Correlation Between Central Industrial and Malayan Banking
Can any of the company-specific risk be diversified away by investing in both Central Industrial and Malayan Banking at the same time? Although using a correlation coefficient on its own may not help to predict future stock returns, this module helps to understand the diversifiable risk of combining Central Industrial and Malayan Banking into the same portfolio, which is an essential part of the fundamental portfolio management process.
By analyzing existing cross correlation between Central Industrial Corp and Malayan Banking Bhd, you can compare the effects of market volatilities on Central Industrial and Malayan Banking and check how they will diversify away market risk if combined in the same portfolio for a given time horizon. You can also utilize pair trading strategies of matching a long position in Central Industrial with a short position of Malayan Banking. Check out your portfolio center. Please also check ongoing floating volatility patterns of Central Industrial and Malayan Banking.

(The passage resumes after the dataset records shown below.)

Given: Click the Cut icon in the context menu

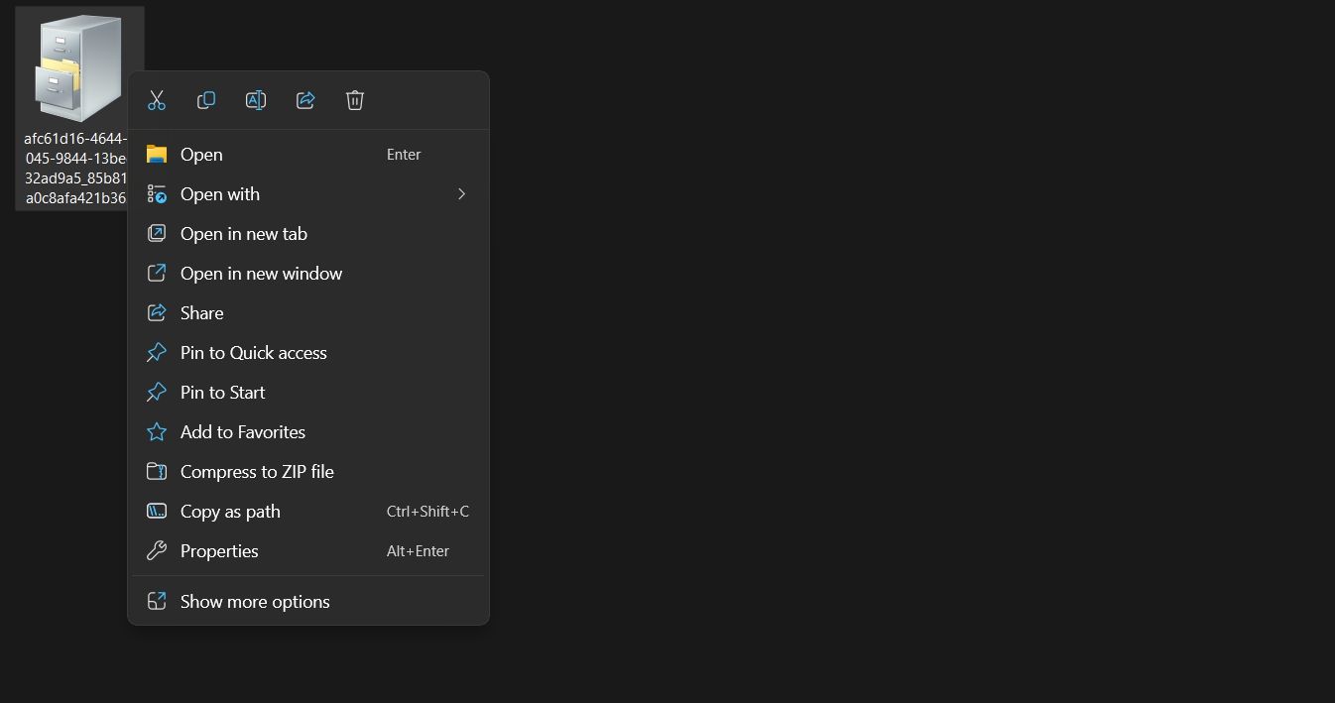Looking at the screenshot, I should point(156,99).
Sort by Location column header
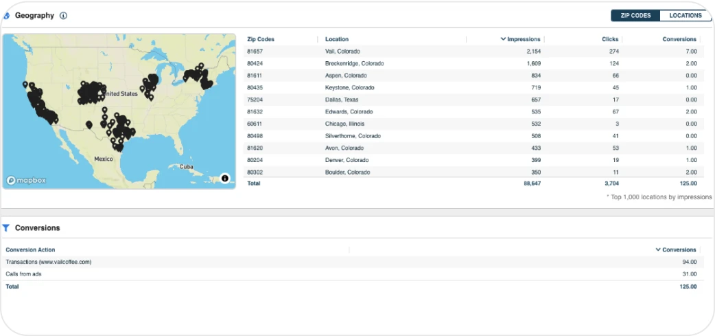 tap(337, 39)
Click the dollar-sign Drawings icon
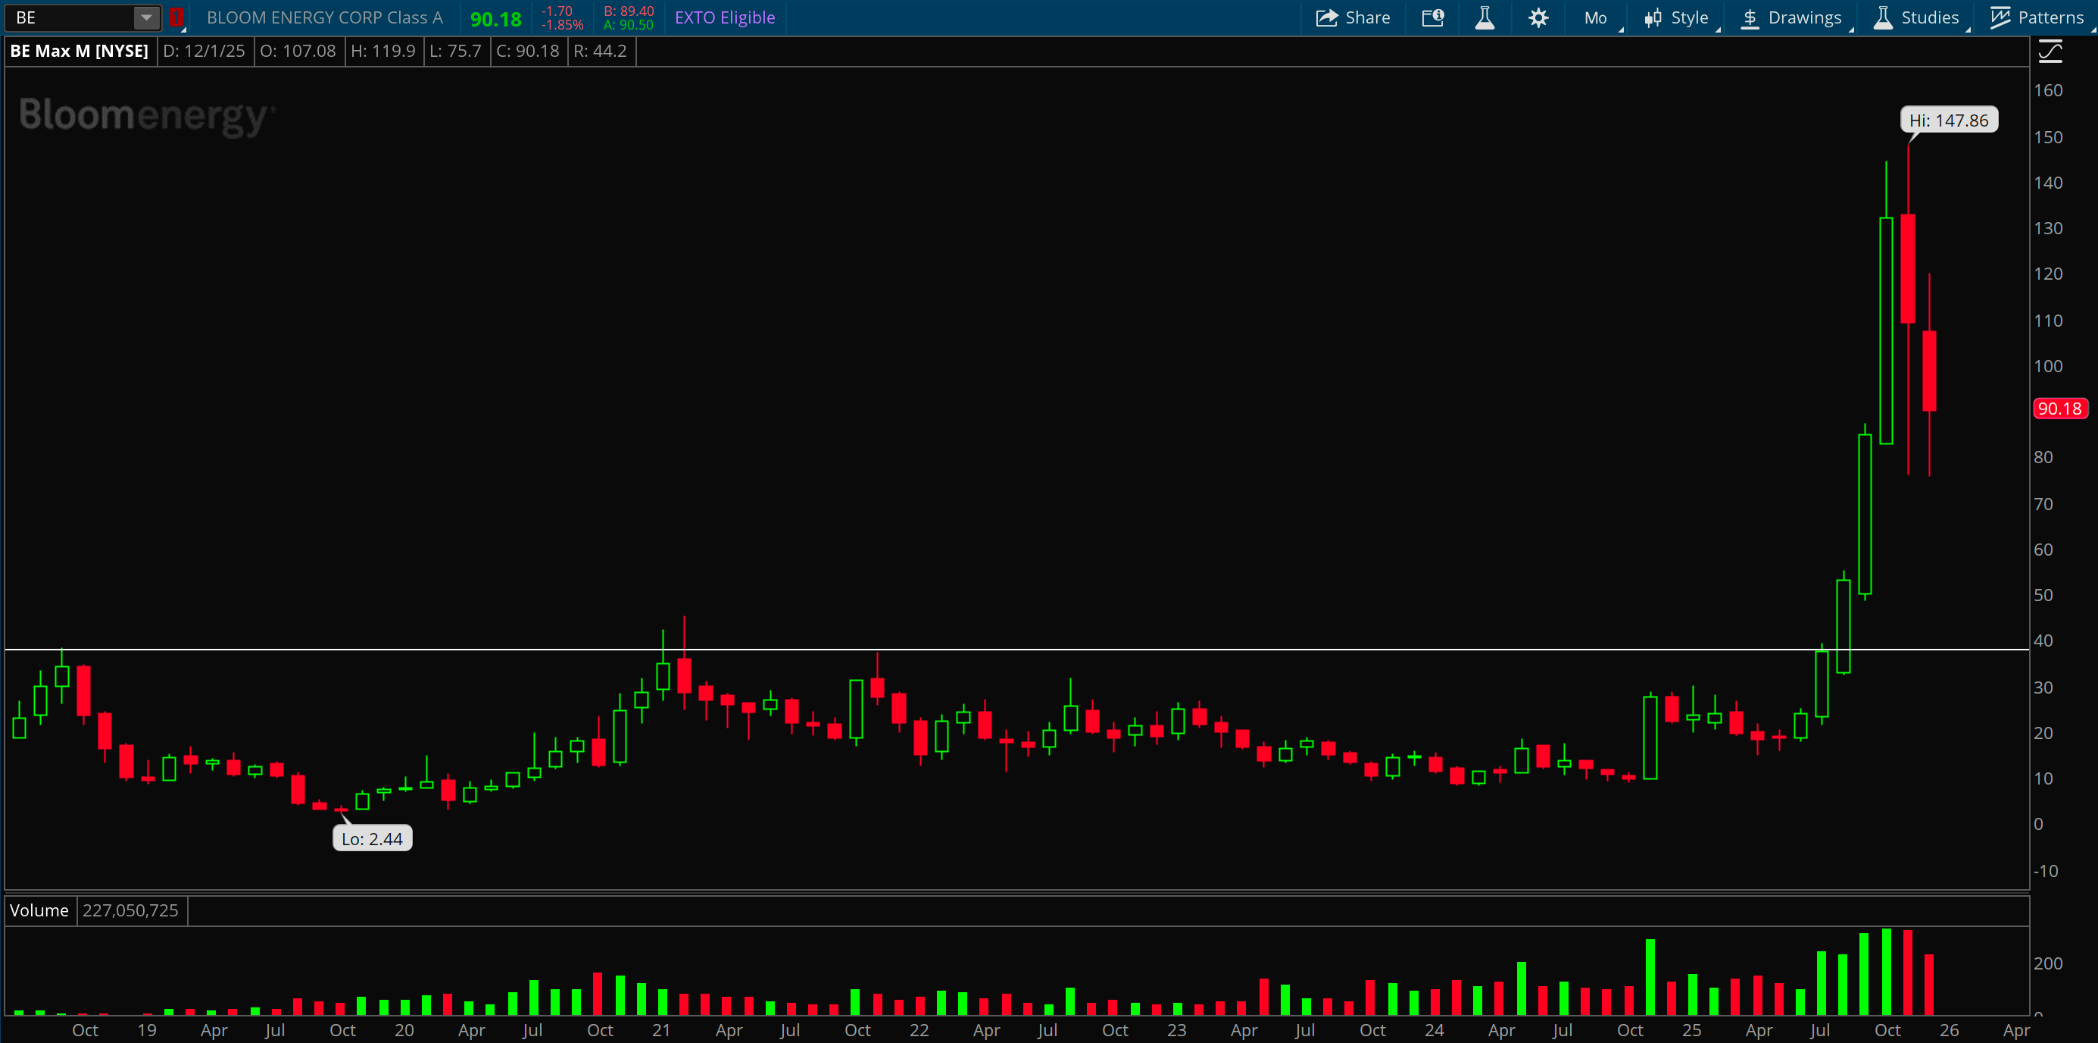Screen dimensions: 2098x1043 1749,18
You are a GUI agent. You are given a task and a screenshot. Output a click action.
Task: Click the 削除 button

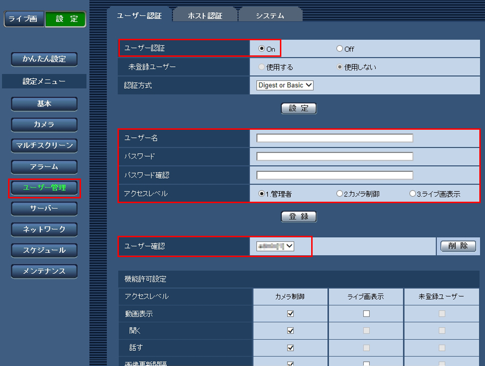click(x=458, y=246)
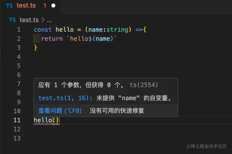The image size is (232, 154).
Task: Click line number 1 in the gutter
Action: 19,30
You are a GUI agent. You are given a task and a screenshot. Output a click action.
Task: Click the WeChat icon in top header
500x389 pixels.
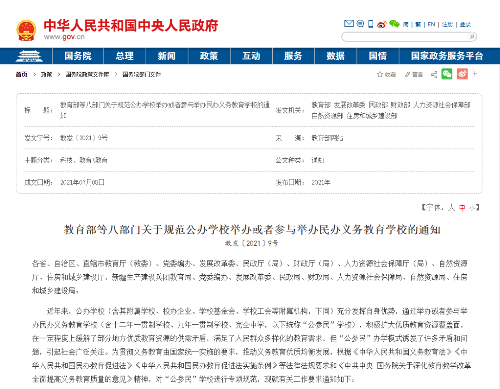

Diversification Opportunities for Central Industrial and Malayan Banking
-0.29 | Correlation Coefficient |
Very good diversification
The 3 months correlation between Central and Malayan is -0.29. Overlapping area represents the amount of risk that can be diversified away by holding Central Industrial Corp and Malayan Banking Bhd in the same portfolio, assuming nothing else is changed. The correlation between historical prices or returns on Malayan Banking Bhd and Central Industrial is a relative statistical measure of the degree to which these equity instruments tend to move together. The correlation coefficient measures the extent to which returns on Central Industrial Corp are associated (or correlated) with Malayan Banking. Values of the correlation coefficient range from -1 to +1, where. The correlation of zero (0) is possible when the price movement of Malayan Banking Bhd has no effect on the direction of Central Industrial i.e., Central Industrial and Malayan Banking go up and down completely randomly.
Pair Corralation between Central Industrial and Malayan Banking
Assuming the 90 days trading horizon Central Industrial Corp is expected to under-perform the Malayan Banking. In addition to that, Central Industrial is 1.46 times more volatile than Malayan Banking Bhd. It trades about -0.07 of its total potential returns per unit of risk. Malayan Banking Bhd is currently generating about -0.05 per unit of volatility. If you would invest 1,042 in Malayan Banking Bhd on September 3, 2024 and sell it today you would lose (22.00) from holding Malayan Banking Bhd or give up 2.11% of portfolio value over 90 days.
Time Period | 3 Months [change] |
Direction | Moves Against |
Strength | Insignificant |
Accuracy | 100.0% |
Values | Daily Returns |
Central Industrial Corp vs. Malayan Banking Bhd
Performance |
Timeline |
Central Industrial Corp |
Malayan Banking Bhd |
Central Industrial and Malayan Banking Volatility Contrast
Predicted Return Density |
Returns |
Pair Trading with Central Industrial and Malayan Banking
The main advantage of trading using opposite Central Industrial and Malayan Banking positions is that it hedges away some unsystematic risk. Because of two separate transactions, even if Central Industrial position performs unexpectedly, Malayan Banking can make up some of the losses. Pair trading also minimizes risk from directional movements in the market. For example, if an entire industry or sector drops because of unexpected headlines, the short position in Malayan Banking will offset losses from the drop in Malayan Banking's long position.Central Industrial vs. Sunway Construction Group | Central Industrial vs. Pesona Metro Holdings | Central Industrial vs. Ho Hup Construction | Central Industrial vs. Protasco Bhd |
Malayan Banking vs. YX Precious Metals | Malayan Banking vs. Melewar Industrial Group | Malayan Banking vs. Central Industrial Corp | Malayan Banking vs. Sungei Bagan Rubber |
Check out your portfolio center.Note that this page's information should be used as a complementary analysis to find the right mix of equity instruments to add to your existing portfolios or create a brand new portfolio. You can also try the Risk-Return Analysis module to view associations between returns expected from investment and the risk you assume.